Hi Marcin,

I did the same scans as you did, this are my results.

./nmap -sU x.x.x.210

Starting Nmap 5.51 ( http://nmap.org ) at 2012-11-14 13:49 West-Europa (standaardtijd)

Nmap scan report for d57df1d2.static.xx.nl (x.x.x.210)

Host is up (0.020s latency).

All 1000 scanned ports on d57df1d2.static.xxxx.nl (x.x.x.210) are open|filtered

Nmap done: 1 IP address (1 host up) scanned in 12.66 seconds

./nmap -sS x.x.x.210

Starting Nmap 5.51 ( http://nmap.org ) at 2012-11-14 13:56 West-Europa (standaardtijd)

Nmap scan report for d57df1d2.static.xx.nl (x.x.x.210)

Host is up (0.014s latency).

Not shown: 998 filtered ports

PORT    STATE SERVICE

25/tcp  open  smtp

443/tcp open  https

Nmap done: 1 IP address (1 host up) scanned in 21.97 seconds

From this ouput i think i am save to say that its not open right?

If you need more information i can post a config so u can check it for any misconfigurations? although i am now quite sure that its not the ASA that is causing the problem.

Also he said he was scanning with some SIP scanner and got this output;

./svmap.py x.x.x.210

| SIP Device           | User Agent          | Fingerprint |

------------------------------------------------------------

| x.x.x.210:5060 | FPBX-2.8.1(1.8.7.0) | disabled    |

thanks in advande

Bart,

Please obfuscate that IP address (just in case).

What you've shown is no response on any the ports scanned (however some services will not reply unless you get a propely crafted message) . That being said ASA (with sip inspection enabled) WILL allocate dynamically and on demand ports. Which could lead to the port being seen as open although multiple dependencies exists.

Also on ASA you can do "show asp table socket" to list open/used sockets by applience itself (unlike passthrough traffic).

To me it looks like it's NOT related to ASA itslef being "hacked" (you cannot install services on ASA).

You can try doing:

show xlate global IP_ADD_RE_SS

or show xlate | i IP_ADD_RE_SS

to verify if that IP/PORT has any xlates associated.

M.

hi,

I captured the output when he did a port scan on port 5060, and i got this log message in the ASA

show asp table socket

SSL       0003d6cf  10.192.7.1:443              0.0.0.0:*               LISTEN

TCP       00febd1f  10.192.7.1:23               0.0.0.0:*               LISTEN

TCP       02187728  10.192.7.1:23               10.192.7.10:25786       ESTAB

SSL       024567f8  10.192.7.1:443              10.192.7.10:25975       ESTAB

SSL       0248b568  10.192.7.1:443              10.192.7.10:25981       ESTAB

When i did the xlate command i didnt see any global Xlates. I'm getting a feeling that its a bug in the ASA. Also the guy who configured the PBX keeps telling the port is open when it is obviously not.

This i getting a bit weird.

Thanks alot for your help so far! hope you can help me solve this problem.

Thanks

in the xlate table i did found this,

UDP PAT from inside:10.192.7.20/5060 to outside:x.x.x.210/5060 flags ri id

le 0:00:35 timeout 1:00:00

Dont know if this is usefull?

Bart,

This is perfect example of a dynamic translation that host 10.192.7.20 allocated to itself.

From outside's perspective this will show as a port "open" on firewall while in essence it's on the inside.

M.

Hi,

He stopped the asterix server and then he didnt find an open port. As soon as he started it again, he did find the port 5060. So the ASA is forwarding the traffic to the asterix server. I really dont get it because there is no rule anywhere that says, to forward port 5060 to the asterix server.

Do u have anymore ideas?

You indicated yourself it's a dynamic rule.

I guess you have PAT for that host? most likely PAT + SIP inspections are creating this when that host is initiating traffic to the outside - watch the syslogs on informational level.
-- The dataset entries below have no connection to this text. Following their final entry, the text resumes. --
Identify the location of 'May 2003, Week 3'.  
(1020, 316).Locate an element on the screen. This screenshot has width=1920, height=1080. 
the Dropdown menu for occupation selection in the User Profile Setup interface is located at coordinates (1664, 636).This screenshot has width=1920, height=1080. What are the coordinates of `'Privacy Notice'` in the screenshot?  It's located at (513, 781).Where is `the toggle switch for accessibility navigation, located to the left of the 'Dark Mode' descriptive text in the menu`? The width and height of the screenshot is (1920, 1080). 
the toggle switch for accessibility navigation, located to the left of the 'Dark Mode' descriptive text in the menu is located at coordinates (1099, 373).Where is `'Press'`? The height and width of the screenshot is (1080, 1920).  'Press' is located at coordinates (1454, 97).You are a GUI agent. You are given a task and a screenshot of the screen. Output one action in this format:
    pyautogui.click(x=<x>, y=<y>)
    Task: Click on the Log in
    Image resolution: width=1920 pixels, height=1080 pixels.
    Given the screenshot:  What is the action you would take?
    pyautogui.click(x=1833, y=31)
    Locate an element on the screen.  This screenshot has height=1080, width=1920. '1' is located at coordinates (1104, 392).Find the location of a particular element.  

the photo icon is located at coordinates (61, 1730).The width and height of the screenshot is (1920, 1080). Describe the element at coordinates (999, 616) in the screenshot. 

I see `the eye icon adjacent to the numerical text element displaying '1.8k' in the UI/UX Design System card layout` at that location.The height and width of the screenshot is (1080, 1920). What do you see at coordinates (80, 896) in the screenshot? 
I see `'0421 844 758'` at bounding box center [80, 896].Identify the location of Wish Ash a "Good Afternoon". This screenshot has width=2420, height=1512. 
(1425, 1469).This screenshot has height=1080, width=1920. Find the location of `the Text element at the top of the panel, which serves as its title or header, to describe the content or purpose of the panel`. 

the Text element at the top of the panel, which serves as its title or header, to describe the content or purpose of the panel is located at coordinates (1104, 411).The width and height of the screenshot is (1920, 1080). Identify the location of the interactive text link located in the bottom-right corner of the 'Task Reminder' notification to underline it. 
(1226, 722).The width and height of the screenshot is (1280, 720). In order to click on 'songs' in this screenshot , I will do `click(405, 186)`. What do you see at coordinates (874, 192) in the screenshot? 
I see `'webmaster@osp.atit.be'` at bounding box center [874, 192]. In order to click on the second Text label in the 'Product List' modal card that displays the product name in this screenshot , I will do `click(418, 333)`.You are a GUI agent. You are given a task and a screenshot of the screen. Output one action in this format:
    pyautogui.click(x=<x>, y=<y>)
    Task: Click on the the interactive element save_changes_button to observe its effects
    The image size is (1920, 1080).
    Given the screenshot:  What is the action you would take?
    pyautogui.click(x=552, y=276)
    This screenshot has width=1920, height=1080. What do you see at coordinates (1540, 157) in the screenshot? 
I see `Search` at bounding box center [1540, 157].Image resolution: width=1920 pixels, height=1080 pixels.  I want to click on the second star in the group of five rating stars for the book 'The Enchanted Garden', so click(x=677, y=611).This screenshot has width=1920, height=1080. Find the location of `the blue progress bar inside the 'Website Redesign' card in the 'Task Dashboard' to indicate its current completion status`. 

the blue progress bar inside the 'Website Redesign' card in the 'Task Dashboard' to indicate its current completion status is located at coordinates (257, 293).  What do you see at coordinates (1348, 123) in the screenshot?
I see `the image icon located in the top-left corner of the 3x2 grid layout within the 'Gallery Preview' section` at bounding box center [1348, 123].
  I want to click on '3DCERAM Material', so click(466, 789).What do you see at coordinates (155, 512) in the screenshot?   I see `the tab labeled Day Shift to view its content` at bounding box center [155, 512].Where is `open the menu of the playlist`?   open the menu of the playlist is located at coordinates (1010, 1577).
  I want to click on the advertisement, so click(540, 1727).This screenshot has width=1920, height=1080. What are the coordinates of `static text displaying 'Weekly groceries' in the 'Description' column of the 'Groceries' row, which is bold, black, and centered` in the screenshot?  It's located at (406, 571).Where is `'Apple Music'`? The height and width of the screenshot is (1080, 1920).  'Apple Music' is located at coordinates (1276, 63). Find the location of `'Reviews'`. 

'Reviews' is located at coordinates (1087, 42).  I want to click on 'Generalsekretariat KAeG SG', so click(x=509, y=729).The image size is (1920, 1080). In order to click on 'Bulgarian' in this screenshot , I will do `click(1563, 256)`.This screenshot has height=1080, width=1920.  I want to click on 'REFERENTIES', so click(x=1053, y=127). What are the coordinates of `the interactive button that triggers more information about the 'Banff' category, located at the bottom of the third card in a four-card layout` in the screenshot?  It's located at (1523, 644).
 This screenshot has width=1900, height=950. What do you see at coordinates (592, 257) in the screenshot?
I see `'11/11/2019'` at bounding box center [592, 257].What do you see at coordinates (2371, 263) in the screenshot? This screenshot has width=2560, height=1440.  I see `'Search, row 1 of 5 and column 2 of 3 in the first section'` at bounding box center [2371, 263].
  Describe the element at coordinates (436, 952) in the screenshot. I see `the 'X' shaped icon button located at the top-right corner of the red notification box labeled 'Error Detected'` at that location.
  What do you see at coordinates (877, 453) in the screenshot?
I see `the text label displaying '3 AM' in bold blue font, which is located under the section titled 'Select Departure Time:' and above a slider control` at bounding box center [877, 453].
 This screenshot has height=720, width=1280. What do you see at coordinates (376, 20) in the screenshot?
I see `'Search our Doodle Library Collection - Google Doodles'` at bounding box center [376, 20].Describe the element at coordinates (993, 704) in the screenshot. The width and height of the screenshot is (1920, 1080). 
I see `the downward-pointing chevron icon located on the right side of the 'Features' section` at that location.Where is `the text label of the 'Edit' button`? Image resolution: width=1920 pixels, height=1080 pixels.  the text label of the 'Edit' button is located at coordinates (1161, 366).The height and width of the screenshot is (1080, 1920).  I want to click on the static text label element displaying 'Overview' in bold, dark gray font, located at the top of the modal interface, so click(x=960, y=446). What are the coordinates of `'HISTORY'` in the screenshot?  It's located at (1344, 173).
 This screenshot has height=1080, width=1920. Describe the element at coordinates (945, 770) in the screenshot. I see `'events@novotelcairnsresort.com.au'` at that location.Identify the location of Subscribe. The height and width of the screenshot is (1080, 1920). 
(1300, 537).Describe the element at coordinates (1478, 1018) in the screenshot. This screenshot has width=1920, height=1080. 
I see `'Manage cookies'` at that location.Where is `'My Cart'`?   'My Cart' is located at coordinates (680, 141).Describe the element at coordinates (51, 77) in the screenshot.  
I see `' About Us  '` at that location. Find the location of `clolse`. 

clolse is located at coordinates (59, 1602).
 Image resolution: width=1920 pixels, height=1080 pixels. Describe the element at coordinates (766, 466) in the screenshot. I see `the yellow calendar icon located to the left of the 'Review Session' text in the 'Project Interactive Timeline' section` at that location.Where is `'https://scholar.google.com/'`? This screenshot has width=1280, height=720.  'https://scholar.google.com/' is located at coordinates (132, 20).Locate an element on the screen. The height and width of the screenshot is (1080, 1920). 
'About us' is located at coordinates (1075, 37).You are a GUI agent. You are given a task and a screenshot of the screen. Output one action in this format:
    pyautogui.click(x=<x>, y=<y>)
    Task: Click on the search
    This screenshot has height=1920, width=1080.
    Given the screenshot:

But is het possible they could have hacked the SIP through the ASA? With this i mean could they have scanned the IP and then hacked the session with the SIP srver through the ASA?

Bart,

Without SIP inspection on, yes it's possible that this xlate could have been used to connect to server, if your security policy allows that.

If SIP inspection is on we do inspect the SIP payload, up to a certain point of course.

I find it unlikely, but technically possible.

M.

Ok SIP inspection is on so that cant be the problem. So i have 2 scenarios now of what can be the problem, what do you think is more likely?

1, what the asterisk guy thinks, they have scanned the IP and found that SIP was open. They tried the phone extensions with passwords and they have found them. So they could register the phone to the Asterisk server and make the calls.

2, what i think, they downloaded some kind of trojan and a hacker has access to their network and also can register phones and then make the calls.